Answer
(a) $32$
(b) $P^{32}_{15}$
Work Step by Step
(a) We know that
$r_1=(1.2\times 10^{-15})A_1^{\frac{1}{3}}$.......eq(1)
Where $r_1$ is the radius of the nucleus of an alpha particle and $A_1$ is the mass number.
If we double the radius, then the above equation becomes
$2r_1=(1.2\times 10^{-15})A_2^{\frac{1}{3}}$......eq(2)

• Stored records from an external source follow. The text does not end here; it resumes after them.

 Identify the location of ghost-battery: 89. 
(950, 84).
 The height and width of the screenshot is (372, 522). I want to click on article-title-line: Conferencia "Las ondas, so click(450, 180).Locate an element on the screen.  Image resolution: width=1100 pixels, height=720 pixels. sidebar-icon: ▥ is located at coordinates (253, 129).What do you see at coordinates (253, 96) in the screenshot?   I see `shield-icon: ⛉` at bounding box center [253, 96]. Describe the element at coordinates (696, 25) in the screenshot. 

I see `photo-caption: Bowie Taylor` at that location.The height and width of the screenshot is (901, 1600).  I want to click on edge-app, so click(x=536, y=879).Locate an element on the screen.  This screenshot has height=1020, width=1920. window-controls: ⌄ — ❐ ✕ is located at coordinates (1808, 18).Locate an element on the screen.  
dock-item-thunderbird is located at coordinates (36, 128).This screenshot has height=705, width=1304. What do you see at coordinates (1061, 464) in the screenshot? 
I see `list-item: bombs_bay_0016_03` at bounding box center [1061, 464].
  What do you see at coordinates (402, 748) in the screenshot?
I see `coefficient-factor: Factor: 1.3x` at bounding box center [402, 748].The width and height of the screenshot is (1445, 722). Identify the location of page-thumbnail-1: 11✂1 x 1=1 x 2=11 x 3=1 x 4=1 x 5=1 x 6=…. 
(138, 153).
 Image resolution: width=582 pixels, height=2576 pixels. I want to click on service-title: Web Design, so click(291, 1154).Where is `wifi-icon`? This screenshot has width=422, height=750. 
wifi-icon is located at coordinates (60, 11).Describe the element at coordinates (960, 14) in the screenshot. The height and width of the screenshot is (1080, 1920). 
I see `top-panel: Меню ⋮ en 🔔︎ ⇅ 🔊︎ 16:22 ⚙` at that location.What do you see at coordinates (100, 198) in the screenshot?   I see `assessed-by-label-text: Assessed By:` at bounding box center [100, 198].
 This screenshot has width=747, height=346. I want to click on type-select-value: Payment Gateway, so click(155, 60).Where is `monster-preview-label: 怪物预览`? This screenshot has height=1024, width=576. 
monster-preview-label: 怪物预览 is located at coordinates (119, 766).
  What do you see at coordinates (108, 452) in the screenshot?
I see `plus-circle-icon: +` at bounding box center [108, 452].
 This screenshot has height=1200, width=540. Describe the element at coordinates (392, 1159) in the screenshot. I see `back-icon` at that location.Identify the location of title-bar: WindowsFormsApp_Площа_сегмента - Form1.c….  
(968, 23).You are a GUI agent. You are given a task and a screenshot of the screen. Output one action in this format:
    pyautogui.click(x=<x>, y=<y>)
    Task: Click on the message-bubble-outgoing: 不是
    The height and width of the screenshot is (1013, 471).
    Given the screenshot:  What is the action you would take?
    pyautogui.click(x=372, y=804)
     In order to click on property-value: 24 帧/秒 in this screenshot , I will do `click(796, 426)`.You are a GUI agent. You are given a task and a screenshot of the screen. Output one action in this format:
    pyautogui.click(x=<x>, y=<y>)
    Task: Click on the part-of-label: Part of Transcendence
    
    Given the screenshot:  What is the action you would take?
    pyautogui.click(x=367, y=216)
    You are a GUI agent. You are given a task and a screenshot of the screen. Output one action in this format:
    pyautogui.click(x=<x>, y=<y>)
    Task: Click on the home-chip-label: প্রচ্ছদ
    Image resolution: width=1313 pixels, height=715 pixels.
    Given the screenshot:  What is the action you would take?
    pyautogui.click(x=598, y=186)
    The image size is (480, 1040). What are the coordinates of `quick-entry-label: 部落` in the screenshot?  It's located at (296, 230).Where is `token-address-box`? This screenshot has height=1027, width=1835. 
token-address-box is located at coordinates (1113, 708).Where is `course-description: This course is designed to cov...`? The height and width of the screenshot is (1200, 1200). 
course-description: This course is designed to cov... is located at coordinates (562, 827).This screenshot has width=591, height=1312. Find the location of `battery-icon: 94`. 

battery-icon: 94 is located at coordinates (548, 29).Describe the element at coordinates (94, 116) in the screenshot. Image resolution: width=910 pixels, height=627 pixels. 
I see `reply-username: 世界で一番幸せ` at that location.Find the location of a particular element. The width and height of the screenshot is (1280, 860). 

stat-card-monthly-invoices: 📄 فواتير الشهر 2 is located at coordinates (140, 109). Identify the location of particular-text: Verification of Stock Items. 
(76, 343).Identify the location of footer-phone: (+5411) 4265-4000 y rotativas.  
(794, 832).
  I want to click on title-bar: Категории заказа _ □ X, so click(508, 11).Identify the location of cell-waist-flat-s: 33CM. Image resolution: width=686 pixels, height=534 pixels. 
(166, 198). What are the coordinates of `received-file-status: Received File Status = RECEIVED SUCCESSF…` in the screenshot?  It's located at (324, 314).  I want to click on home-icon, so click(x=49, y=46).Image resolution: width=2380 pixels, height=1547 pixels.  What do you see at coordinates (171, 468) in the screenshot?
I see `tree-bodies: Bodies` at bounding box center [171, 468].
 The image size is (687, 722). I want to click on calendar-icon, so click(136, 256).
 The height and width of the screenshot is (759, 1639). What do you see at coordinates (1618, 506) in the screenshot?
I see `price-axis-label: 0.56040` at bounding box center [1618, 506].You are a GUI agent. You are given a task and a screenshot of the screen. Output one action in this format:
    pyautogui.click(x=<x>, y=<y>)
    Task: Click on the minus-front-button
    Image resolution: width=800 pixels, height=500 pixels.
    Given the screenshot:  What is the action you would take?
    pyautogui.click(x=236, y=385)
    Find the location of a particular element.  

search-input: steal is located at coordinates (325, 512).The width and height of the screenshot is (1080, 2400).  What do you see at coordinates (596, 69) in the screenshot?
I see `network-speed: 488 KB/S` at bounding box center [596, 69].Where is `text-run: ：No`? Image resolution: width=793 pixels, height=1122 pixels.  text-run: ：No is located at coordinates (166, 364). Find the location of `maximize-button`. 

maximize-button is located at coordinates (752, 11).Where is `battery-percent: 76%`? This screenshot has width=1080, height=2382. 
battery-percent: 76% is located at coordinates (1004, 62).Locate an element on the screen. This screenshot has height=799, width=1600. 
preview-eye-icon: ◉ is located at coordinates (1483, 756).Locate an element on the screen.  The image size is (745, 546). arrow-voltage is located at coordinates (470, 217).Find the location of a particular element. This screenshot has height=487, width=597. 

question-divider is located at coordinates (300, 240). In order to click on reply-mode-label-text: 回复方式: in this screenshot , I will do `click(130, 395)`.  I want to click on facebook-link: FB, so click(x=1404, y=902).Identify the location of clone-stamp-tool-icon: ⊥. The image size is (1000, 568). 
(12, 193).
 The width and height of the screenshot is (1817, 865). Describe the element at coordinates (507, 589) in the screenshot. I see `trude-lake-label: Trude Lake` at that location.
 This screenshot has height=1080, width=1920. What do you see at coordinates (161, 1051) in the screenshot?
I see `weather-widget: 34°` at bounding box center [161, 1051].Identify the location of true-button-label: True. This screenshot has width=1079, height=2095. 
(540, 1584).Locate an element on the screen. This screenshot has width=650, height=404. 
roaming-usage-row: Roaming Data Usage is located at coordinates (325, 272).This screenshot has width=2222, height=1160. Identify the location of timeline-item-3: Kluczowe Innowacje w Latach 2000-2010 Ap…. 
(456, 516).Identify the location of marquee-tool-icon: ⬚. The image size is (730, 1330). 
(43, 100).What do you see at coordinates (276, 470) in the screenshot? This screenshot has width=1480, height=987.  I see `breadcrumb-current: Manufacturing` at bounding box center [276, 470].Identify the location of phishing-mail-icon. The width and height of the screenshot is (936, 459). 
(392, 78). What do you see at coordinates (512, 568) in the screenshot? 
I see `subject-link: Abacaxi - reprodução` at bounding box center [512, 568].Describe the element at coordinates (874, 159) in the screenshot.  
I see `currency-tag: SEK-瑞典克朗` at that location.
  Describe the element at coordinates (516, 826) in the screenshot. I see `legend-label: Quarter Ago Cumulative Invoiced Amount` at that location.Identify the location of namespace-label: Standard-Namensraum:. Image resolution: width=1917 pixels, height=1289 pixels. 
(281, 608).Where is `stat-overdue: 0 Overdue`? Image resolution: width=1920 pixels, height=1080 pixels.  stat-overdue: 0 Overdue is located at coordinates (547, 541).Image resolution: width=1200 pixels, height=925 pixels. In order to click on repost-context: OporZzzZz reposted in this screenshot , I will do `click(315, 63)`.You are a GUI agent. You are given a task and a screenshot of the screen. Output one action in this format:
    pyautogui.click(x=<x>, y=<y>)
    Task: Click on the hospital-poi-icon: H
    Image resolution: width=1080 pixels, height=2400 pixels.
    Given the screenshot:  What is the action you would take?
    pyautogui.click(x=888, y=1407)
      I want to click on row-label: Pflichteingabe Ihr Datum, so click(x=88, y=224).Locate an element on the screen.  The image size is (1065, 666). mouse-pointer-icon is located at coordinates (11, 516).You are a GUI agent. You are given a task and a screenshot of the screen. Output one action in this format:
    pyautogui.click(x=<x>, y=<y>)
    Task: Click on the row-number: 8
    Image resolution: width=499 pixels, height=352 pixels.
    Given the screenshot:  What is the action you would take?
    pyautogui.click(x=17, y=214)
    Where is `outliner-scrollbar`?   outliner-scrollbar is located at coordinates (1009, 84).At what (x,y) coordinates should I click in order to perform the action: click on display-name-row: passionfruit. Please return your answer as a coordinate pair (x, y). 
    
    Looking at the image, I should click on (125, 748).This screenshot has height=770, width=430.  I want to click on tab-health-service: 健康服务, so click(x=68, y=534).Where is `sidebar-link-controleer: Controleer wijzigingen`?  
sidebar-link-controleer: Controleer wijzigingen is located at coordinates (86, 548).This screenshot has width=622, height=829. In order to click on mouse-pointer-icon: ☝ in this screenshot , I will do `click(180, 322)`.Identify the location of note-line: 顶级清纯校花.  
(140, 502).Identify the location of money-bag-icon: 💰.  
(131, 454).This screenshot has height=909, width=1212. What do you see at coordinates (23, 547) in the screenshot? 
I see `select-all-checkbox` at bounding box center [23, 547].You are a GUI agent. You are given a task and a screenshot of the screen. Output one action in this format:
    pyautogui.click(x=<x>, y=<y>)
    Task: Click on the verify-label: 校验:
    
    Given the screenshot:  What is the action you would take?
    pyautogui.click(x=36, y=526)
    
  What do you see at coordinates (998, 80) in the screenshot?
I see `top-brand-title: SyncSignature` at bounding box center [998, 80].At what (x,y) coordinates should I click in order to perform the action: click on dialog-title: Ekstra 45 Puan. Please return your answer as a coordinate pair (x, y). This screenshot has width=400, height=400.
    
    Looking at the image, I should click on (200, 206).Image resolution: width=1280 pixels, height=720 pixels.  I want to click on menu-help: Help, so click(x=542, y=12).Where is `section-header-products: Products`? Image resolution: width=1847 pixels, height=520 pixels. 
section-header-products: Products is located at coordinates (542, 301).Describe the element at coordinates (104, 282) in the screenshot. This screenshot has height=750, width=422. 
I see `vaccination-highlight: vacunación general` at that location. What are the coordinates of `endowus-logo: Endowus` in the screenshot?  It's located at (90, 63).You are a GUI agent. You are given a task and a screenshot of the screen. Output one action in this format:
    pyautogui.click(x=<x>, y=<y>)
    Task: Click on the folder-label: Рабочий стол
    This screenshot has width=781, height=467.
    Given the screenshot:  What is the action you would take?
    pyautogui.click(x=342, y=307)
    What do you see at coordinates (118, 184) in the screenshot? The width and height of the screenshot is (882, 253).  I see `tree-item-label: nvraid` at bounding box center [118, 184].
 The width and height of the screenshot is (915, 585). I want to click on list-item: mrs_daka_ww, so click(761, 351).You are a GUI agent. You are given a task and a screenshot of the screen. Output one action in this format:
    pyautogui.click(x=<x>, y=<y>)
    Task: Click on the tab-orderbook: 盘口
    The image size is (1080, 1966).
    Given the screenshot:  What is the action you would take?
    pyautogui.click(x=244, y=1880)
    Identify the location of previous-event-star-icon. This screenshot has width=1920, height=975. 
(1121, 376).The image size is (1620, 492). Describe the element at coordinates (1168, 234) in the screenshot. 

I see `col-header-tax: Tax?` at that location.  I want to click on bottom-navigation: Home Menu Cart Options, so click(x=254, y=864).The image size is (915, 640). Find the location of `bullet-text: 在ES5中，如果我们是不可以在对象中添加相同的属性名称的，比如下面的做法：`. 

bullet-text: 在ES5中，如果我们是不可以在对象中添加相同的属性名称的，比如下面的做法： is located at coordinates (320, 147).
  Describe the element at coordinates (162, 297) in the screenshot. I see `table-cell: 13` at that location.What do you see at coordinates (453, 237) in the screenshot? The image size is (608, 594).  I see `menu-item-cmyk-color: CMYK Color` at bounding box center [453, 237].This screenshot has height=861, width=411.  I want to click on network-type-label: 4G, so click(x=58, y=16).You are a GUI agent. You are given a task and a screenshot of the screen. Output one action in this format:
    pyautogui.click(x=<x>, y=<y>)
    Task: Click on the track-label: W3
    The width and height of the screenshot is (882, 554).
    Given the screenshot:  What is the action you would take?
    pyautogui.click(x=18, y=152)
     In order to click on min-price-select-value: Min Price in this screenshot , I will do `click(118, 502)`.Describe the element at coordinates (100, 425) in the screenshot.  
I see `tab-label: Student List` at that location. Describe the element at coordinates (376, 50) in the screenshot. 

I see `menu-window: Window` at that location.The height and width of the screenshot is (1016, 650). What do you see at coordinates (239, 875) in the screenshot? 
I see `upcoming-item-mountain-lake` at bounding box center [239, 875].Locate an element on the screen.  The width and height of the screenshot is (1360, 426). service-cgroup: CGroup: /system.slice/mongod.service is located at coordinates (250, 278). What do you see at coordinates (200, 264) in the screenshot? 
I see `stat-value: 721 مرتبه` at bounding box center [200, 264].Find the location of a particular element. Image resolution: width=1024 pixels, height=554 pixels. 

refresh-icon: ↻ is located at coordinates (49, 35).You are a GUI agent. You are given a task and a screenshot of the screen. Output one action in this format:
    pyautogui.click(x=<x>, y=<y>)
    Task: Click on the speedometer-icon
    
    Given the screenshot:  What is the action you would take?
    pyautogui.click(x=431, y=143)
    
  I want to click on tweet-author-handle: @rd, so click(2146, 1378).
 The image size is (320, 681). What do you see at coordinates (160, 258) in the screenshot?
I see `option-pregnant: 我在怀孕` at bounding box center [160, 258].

Dividing eq(1) by eq(2), we have
$\frac{r_1}{2r_1}=\frac{(1.2\times 10^{-15})A_1^{\frac{1}{3}}}{(1.2\times 10^{-15})A_2^{\frac{1}{3}}}$
This simplifies to:
$\frac{1}{2}=\frac{4^{\frac{1}{3}}}{A_2^{\frac{1}{3}}}$
$\implies A_2=(2\times 4^{\frac{1}{3}})^3$
$A_2=32$
As the number of nucleons is equal to the mass number of the element, thus the required number of nucleons in the nucleus is $32$.
(b) We know that phosphorus has 23 isotopes and they have the same atomic number but different mass number. The mass number of the phosphorus which has a radius twice that of alpha particle is $32$, hence the required symbol can be written as $P^{32}_{15}$.